Enacted in December of 1980, the Comprehensive Environmental Response, Compensation, and Liability Act (CERCLA or the Act) authorizes the federal government to clean up inactive hazardous waste sites that threaten human health or the environment (42 U.S.C. 9601-9675, 1982 and Supp. V 1987). CERCLA, also known as Superfund, provides a fund for cleanup of contaminated sites when no other parties are able to conduct the cleanup. This enormous reserve of money is replenished from federal funds, taxes on certain chemicals and petroleum, litigation settlements with responsible parties, and recovery of fines. CERCLA empowers the Environmental Protection Agency (EPA or the Agency) to recover the cleanup costs from those parties responsible for the contamination, if they can be identified, with little or no costs to the American taxpayer. Because of the need for reauthorization, and calls for legislative clarification of what has been cited as poorly drafted legislation. (United States v. Northeastern Pharmaceutical & Chemical Co., 579 F. Supp. 823, 839, W.D. Mo. 1984). CERCLA was amended in October of 1986 by the Superfund Amendments and Reauthorization Act, also known as SARA (Pub.
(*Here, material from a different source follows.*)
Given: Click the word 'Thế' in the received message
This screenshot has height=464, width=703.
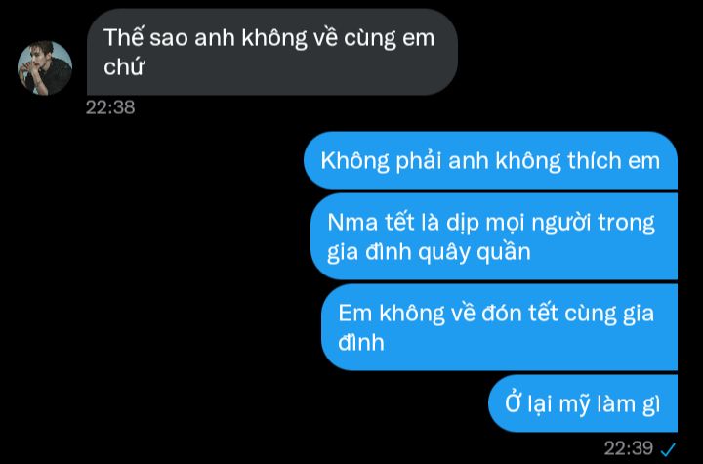Looking at the screenshot, I should pyautogui.click(x=123, y=37).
L. No. 99-499, 100 Stat. 1613-1782, 1986; codified throughout 42 U.S.C. Sections 9601-75, 1982 & Supp. V 1987). However, these amendments have proved to be inadequate because of inconsistent judicial interpretation and implementation of the Act's stringent provisions regarding lender liability for contaminated collateral. As a result, lenders who are unsure of what constitutes risk-free lending activities under CERCLA are again raising the call for further legislative reform. What follows is a general overview of CERCLA provisions pertinent to lender liability, a review of several case law holdings which have added to lender confusion and heightened liability concerns, and a discussion of actions taken by lenders to avoid being cited under the Act for cleaning up contaminated properties.